Quelle est la réception de la littérature d’Europe centrale et orientale en France ?
ASS : « Cela fait quinze ans que j’édite des auteurs d’Europe orientale. Cela n’a pas été facile au début parce que le lecteur français moyen est peut-être un peu ethnocentré, pour ne pas dire francocentré. Mais ça commence à changer depuis quelques années. D’abord parce qu’il y a de très bons auteurs qui ont été découverts par le public francophone. Leur notoriété fait que les gens s’intéressent plus à cette partie du monde. La littérature d’Europe centrale et orientale est tellement riche que les gens se rendent compte qu’il y a du talent en-dehors des auteurs anglo-saxons.
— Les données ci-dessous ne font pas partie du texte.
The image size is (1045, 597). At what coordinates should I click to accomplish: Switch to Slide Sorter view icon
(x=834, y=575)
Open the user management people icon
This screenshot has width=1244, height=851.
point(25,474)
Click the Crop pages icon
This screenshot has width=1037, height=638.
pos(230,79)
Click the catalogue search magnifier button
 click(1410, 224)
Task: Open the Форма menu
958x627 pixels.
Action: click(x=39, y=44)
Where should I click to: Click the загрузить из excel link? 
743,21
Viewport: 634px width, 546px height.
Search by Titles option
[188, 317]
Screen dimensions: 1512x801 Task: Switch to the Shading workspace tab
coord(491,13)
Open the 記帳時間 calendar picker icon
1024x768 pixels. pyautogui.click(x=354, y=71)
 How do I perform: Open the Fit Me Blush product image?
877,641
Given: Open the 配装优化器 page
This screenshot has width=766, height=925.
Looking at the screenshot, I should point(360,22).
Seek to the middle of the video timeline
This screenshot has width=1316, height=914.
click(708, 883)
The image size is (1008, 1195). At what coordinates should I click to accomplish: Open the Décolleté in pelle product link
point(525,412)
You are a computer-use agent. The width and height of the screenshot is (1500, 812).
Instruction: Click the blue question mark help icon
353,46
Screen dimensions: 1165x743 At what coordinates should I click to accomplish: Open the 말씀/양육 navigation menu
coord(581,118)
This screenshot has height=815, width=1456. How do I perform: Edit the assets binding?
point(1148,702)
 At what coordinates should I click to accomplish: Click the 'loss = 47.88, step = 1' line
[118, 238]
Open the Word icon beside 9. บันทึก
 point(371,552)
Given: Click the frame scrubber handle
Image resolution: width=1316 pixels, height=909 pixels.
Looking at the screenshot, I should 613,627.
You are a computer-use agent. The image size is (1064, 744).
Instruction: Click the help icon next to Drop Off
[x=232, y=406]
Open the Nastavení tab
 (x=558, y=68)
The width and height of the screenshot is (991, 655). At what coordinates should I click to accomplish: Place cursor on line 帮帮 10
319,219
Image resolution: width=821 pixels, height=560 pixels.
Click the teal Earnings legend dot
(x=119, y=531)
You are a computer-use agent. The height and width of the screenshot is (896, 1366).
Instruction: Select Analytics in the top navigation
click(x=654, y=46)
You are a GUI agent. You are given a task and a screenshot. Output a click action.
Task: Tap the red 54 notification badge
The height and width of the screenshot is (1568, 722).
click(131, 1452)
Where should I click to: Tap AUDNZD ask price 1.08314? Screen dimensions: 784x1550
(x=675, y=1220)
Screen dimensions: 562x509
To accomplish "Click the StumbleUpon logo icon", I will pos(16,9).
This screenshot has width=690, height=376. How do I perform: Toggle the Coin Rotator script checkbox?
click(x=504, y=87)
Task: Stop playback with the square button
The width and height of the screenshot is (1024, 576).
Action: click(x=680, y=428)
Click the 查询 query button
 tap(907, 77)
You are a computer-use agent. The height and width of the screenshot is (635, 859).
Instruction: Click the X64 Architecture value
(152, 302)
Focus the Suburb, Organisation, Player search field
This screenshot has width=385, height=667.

Il y a une curiosité qui croît chez le public francophone depuis quelques années et je suis assez confiant pour que cela continue. »
Peut-on mentionner une anecdote, une histoire tirée de votre texte ?
LHC : « Bien sûr que j’y parle de la petite Taupe, Krteček, c’est inévitable ! C’est un personnage qui est aussi multifacette. J’aime beaucoup ce qui semble en apparence très banal mais qui cache bien d’autres possibilités de lectures. »
Comment avez-vous travaillé collectivement sur le projet ?
« Nous nous sommes rencontrées – jamais toutes, ça a été un peu nébuleux, à trois ou quatre, mais avec des échanges d’emails collectifs. Ensuite, c’étaient des rencontres amicales, dans un café, chez éditeur… Cela crée une ambiance de famille et de découverte. L’énoncé n’était pas prédéterminé, c’était très libre. Il y a la fois la singularité des récits et quelque chose qui réunit et relie tout cela. J’espère que les lecteurs retrouveront cette ambiance d’amitié et cette envie de partage. »
Lenka Horňáková-Civade sera au Centre tchèque de Paris le 24 novembre pour présenter ce livre collectif.